Action item:
Look through the records, and whenever a line includes the word "This", copy it.

Study material:
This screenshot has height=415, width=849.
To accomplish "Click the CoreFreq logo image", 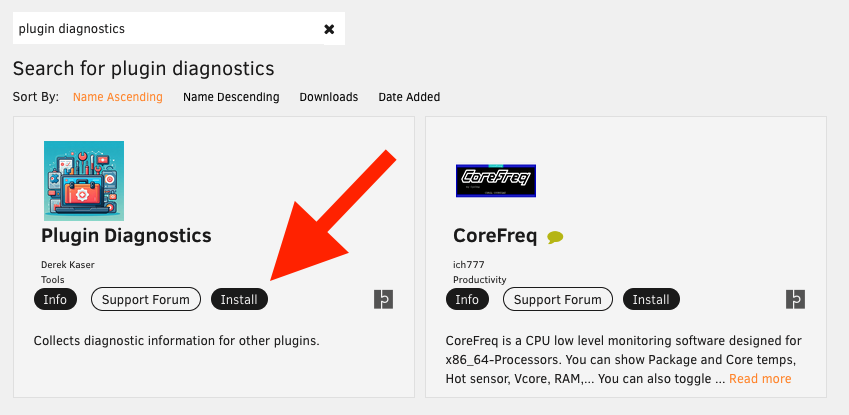I will 497,181.
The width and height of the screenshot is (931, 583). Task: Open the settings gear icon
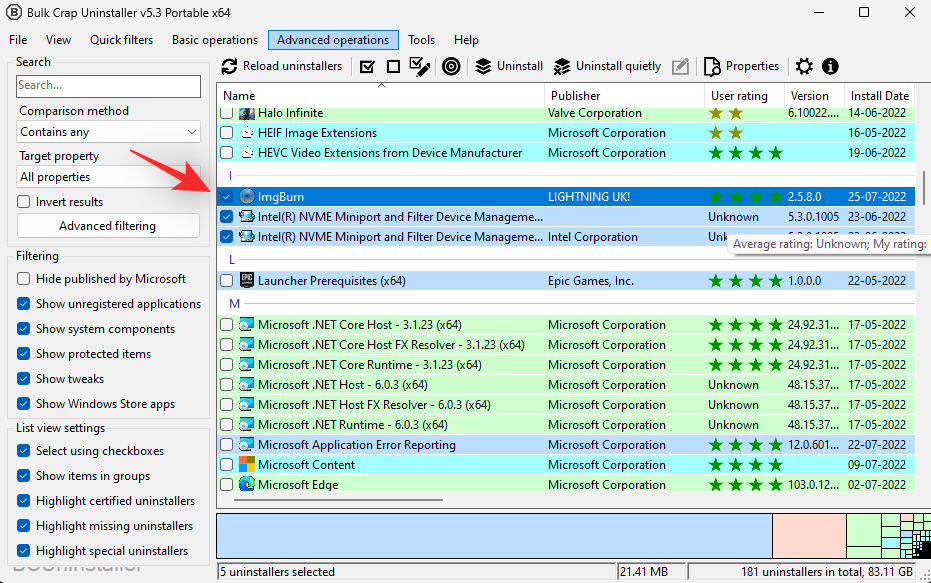[x=804, y=66]
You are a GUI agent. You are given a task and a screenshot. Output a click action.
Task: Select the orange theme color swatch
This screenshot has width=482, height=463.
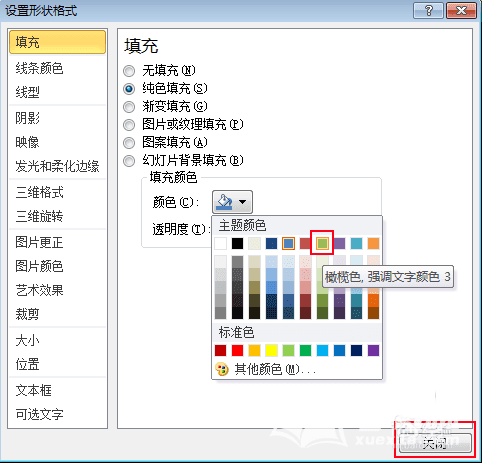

Expected output:
This screenshot has height=415, width=849.
This screenshot has width=482, height=463.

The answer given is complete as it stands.